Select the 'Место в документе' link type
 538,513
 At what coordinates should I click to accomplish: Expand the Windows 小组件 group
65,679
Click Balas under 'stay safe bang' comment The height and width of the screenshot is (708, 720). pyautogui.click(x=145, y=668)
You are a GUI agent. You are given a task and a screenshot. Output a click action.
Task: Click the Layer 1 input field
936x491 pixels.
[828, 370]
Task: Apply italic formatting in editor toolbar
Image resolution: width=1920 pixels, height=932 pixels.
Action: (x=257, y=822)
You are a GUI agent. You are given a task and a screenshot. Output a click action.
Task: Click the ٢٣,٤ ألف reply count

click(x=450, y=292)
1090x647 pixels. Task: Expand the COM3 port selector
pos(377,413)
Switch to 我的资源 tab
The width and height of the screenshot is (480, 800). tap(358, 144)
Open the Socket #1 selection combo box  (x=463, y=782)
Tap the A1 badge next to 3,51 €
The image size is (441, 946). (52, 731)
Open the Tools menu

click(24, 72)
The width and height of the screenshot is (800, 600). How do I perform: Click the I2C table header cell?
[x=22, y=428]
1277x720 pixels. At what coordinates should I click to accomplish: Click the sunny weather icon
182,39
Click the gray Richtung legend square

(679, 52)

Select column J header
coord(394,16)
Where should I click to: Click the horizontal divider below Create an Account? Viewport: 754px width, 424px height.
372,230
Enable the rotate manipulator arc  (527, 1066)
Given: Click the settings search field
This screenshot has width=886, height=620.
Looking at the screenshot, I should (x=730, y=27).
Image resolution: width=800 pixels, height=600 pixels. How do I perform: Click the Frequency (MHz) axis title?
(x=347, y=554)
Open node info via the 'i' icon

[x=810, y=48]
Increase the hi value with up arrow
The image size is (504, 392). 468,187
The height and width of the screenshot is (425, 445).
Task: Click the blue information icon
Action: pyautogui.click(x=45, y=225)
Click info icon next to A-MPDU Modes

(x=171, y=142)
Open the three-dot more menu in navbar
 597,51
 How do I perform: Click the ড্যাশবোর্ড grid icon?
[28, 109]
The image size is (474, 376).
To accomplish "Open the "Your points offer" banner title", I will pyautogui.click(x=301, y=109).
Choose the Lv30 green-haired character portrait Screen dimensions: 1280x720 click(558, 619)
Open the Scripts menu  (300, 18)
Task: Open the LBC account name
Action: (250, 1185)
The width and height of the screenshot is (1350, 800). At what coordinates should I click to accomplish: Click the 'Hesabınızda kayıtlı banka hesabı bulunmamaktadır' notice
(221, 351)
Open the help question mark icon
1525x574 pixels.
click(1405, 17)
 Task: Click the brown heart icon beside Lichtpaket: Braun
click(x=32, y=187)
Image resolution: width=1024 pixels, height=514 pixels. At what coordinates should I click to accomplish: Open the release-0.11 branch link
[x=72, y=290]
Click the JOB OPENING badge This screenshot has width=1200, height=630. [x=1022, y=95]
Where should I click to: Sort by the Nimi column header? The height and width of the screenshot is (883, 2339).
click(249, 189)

ACTIVITY: Your task is to copy each line of the entries that includes the word "field".

RESPONSE BELOW:
Task: Click the Layer 1 input field
Given: Click the settings search field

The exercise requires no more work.